Kobe Bryant's last words to Jordan Clarkson are motivating the Utah Jazz guard

Jordan Clarkson won’t forget the advice he received as he waited at the scorer’s table to check in for his first taste of NBA action. He’ll never forget it. His morning had started with a lesson from a legend, a shootaround with Kobe Bryant. That night, as Clarkson prepared to enter his first preseason game, Bryant approached with a few final words.

“We don’t take those [practice] shots for no reason,” Clarkson recalls Bryant saying. “Go out there and shoot ’em.”

The box score from that night shows that Bryant attempted 12 field goals.

Clarkson took 13.

“I got up eight shots in a matter of like 3 minutes,” Clarkson says with a smile. “That’s kind of been my M.O. for real since I’ve been in the league.”

It’s that fearless scorer’s mentality that has made Clarkson a Sixth Man of the Year candidate, an invaluable member of the Utah Jazz. It is that fearless scorer’s mentality that has helped Clarkson play arguably the best basketball of his career over the past 12 months.

But they have also been some of the hardest months of Clarkson’s life. One year after Bryant and eight others died in a helicopter crash outside of Los Angeles, Clarkson is still grieving, still processing the loss of a basketball icon—but he is more determined than ever to make his mentor proud.

“That’s a big motivator to be honest with you,” Clarkson said. “He’s had hands on my career since I came into the league as a rookie. I didn’t really know much about preparing for a game, the details of what really goes into this. He really kind of taught me everything.”

Clarkson was getting a haircut the first time Bryant reached out to the young shooting guard, who had just recently been selected No. 46 overall in the 2014 draft. At first, Clarkson thought the text message was a joke. There was no way Bryant wanted to talk to him.

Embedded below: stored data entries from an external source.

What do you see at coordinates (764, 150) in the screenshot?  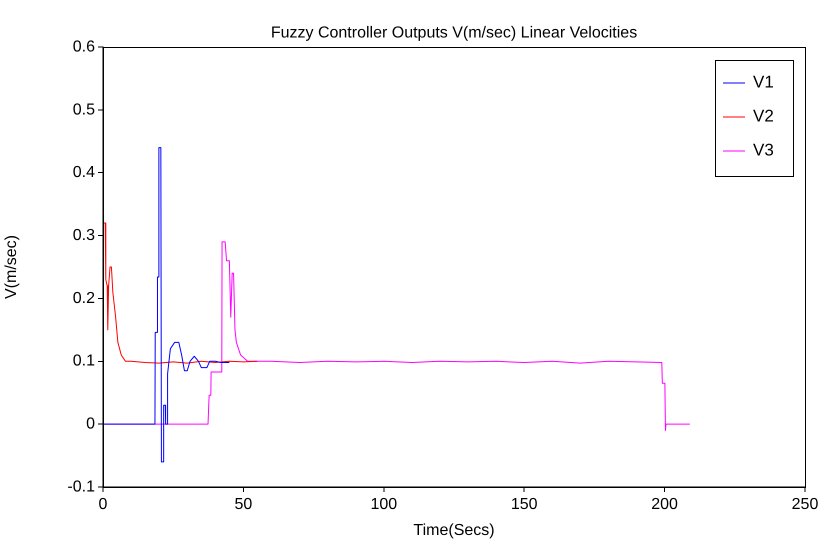 I see `legend-label: V3` at bounding box center [764, 150]. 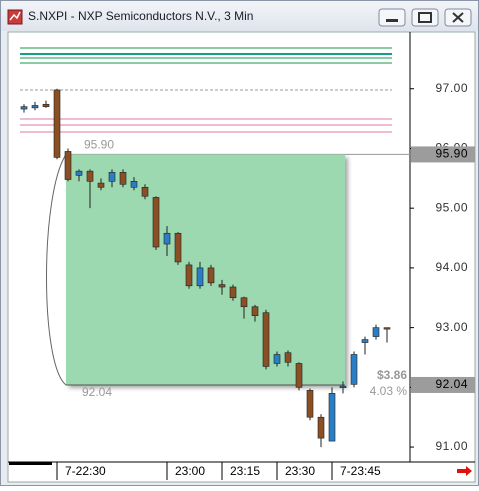 I want to click on indicator-lines, so click(x=206, y=90). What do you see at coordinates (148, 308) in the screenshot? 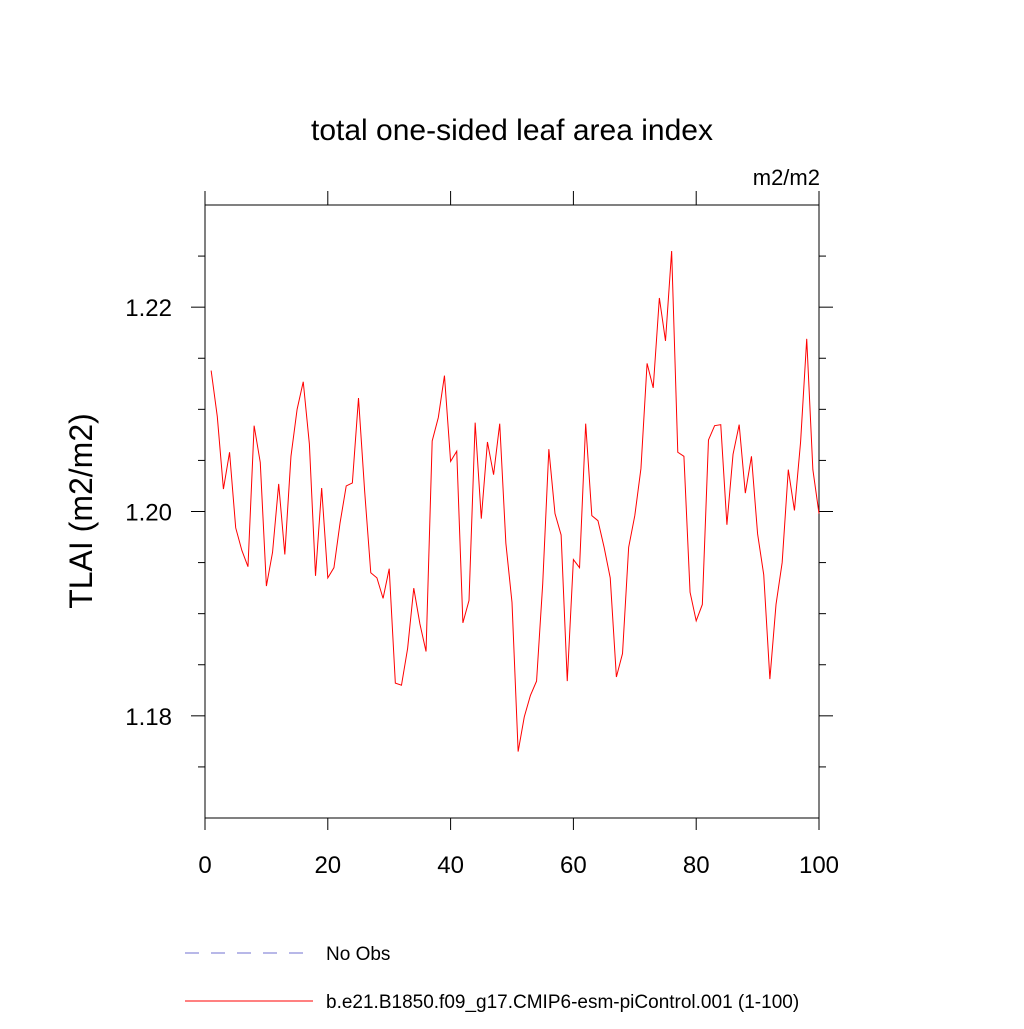
I see `y-tick-label: 1.22` at bounding box center [148, 308].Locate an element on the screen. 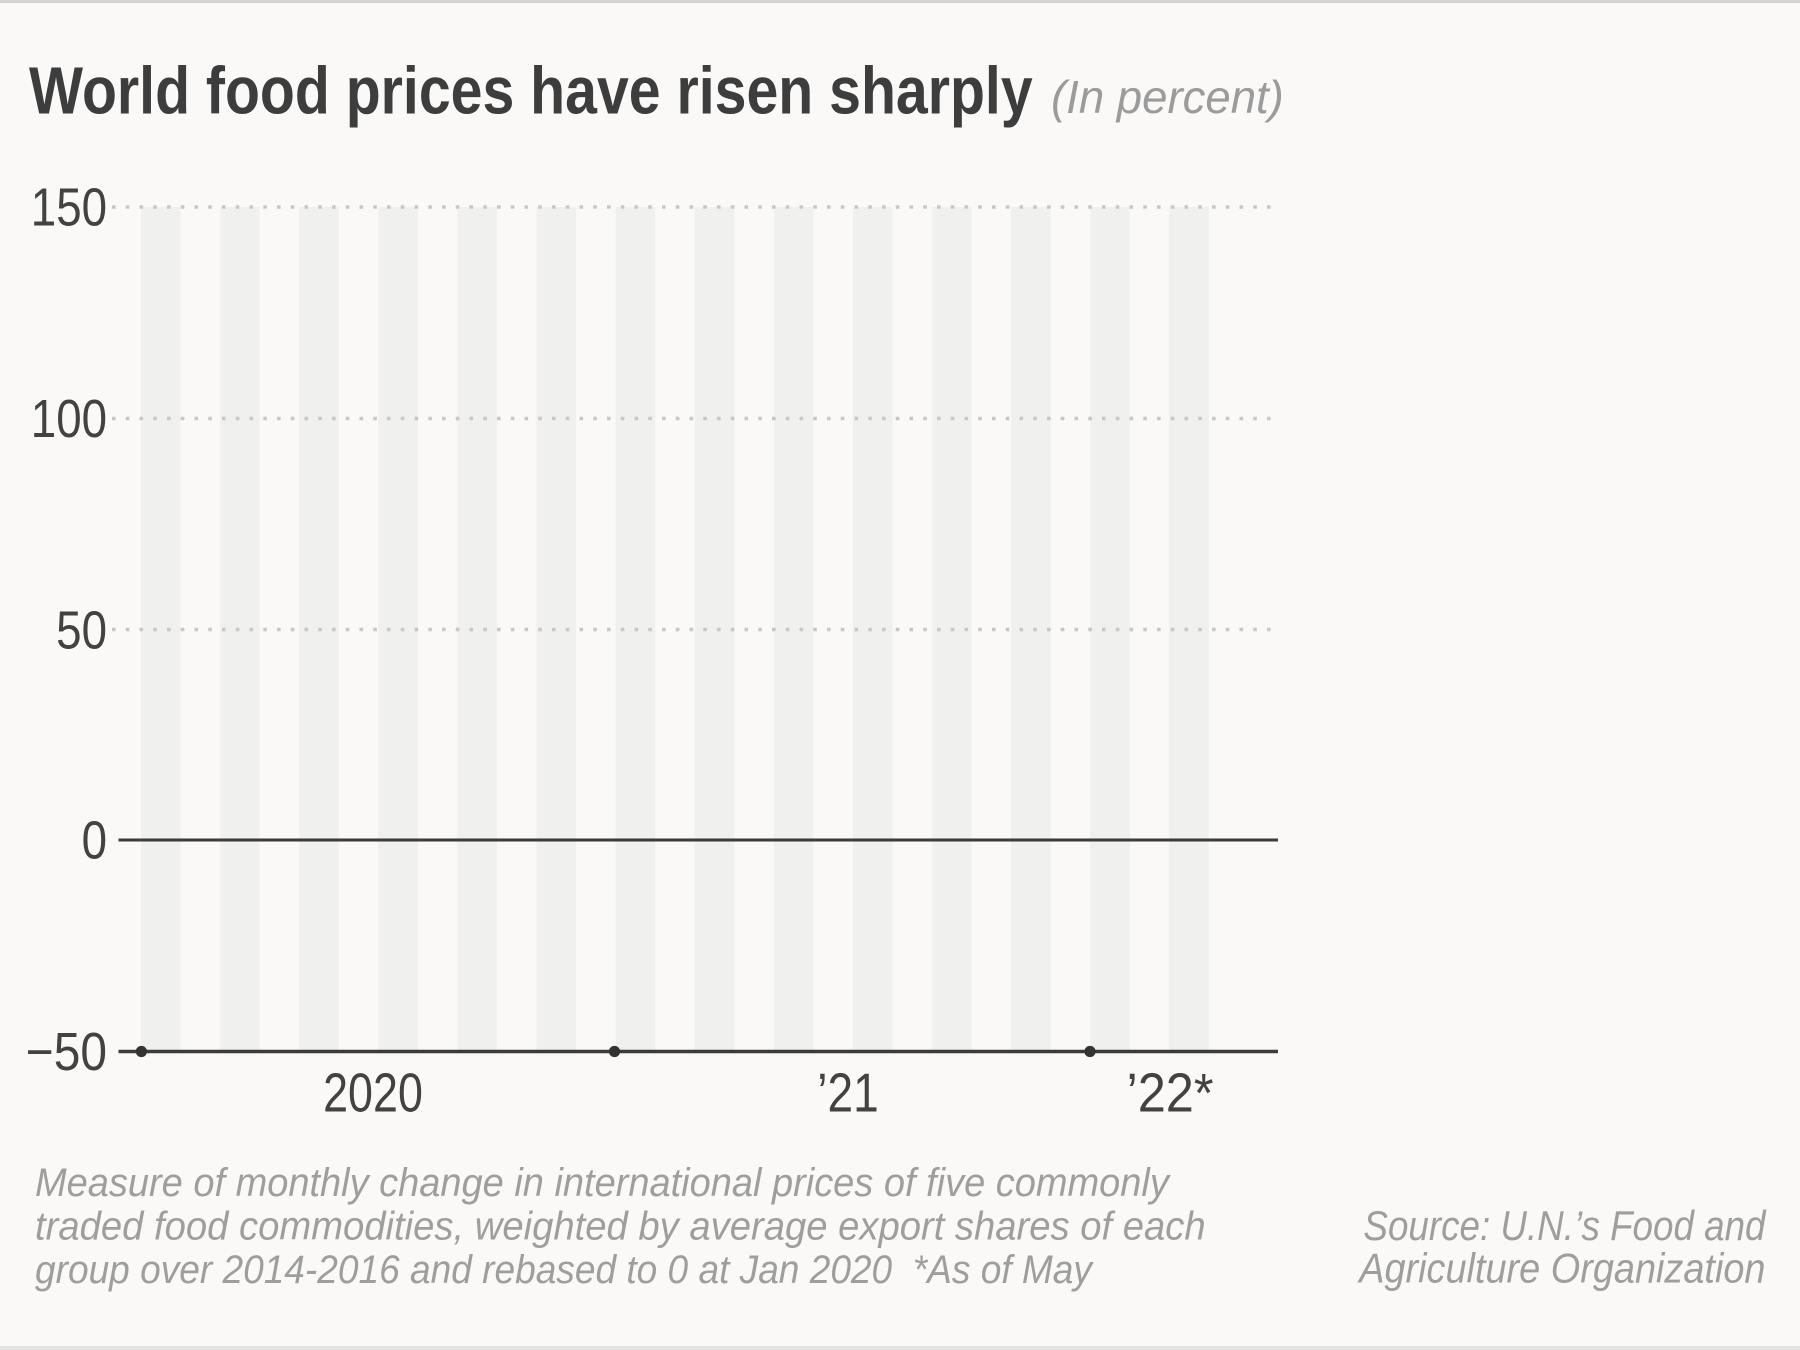 The width and height of the screenshot is (1800, 1350). svg-text:World food prices have risen s: World food prices have risen sharply is located at coordinates (531, 91).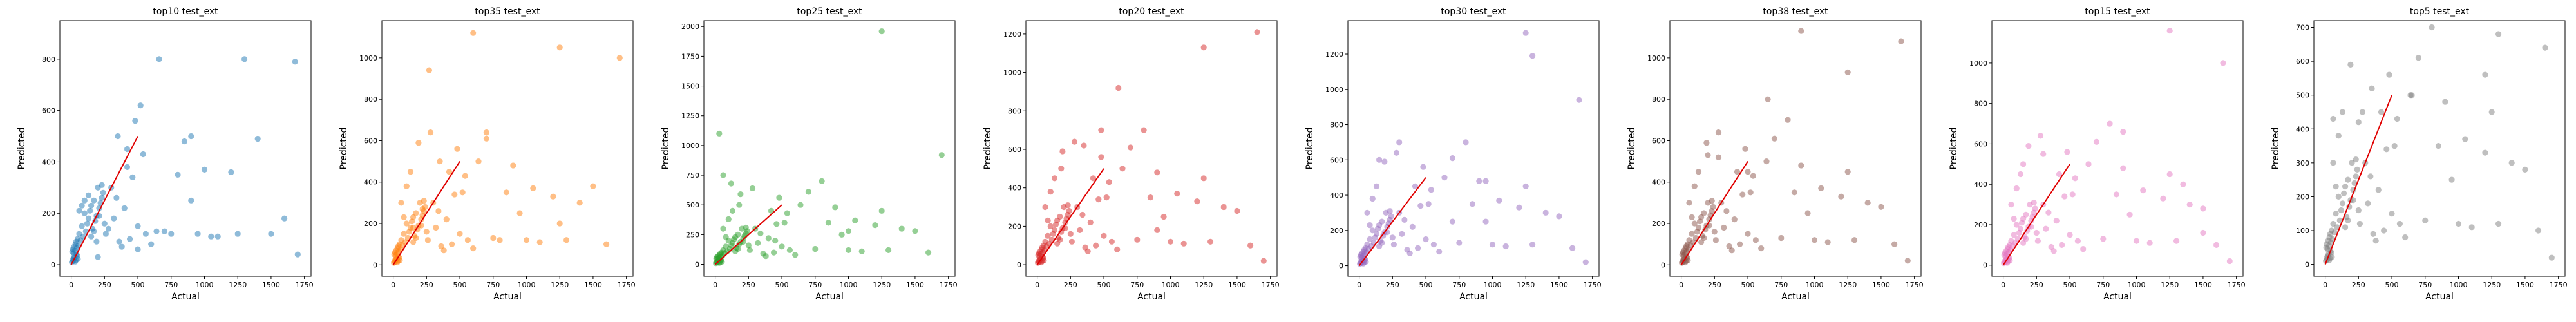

“I thought somebody was playing on the phone,” Clarkson said. “Me and my friends always prank and stuff like that. I told him to stop playing. This ain’t Kobe texting my phone.”

It was Bryant after all.

“Welcome to the family,” the legendary guard said.

A bond was formed.

Bryant would become a teammate, a friend, a mentor, a big brother.

“He was everything to me,” Clarkson said.

Bryant was tough on the young guard. Clarkson was at practice the day Bryant infamously walked off the court, yelling at his teammates for being “soft like Charmin.”

“We saw his competitiveness, how he worked, every detail of everything,” Clarkson said.

Clarkson smiles now as he thinks about Bryant calling him and some other young Lakers — D’Angelo Russell, Julius Randle and Larry Nance — out after an ugly loss in Portland. Clarkson believes that helped shape him and his former teammates into the players they are today.

“He was just pushing us to be who we are,” Clarkson said. “All of those guys, we all got a piece of him that I know we’ll never forget. Especially now.”

On Jan. 26, 2020, Clarkson had just finished practice and was lying on a training table when he saw the first reports of a helicopter crash in southern California. Days later, speaking to reporters after scoring 37 points against Denver, Clarkson was still in disbelief.

“That dude was like Superman to me,” Clarkson said. “I still expect to come across something on the news where he’s taking all of those people off the helicopter and coming down that hill. … But I know he would want us to keep going, keep hooping and keep pushing.”

A year later, Clarkson is still coming to terms with Bryant’s death.

“It’s still surreal to be honest with you,” Clarkson said. “Processing this is a situation life has thrown at us. But we’re going to keep staying strong, keep his name alive. He’s always remembered.”

The last time Clarkson talked with Bryant was at the Mamba Academy in Los Angeles. He’d attended an invitational with Kyrie Irving, Kawhi Leonard, Paul George, Jamal Murray, and other NBA stars. After, he stayed and spoke with Bryant.

“Hey bro, I’m pulling for you,” Clarkson recalls him saying. “Keep going. You know I’m always here if you need me.”

Clarkson won’t forget those words, either, every time he walks to the scorer’s table to check in.

“I’m trying to make him proud,” Clarkson said.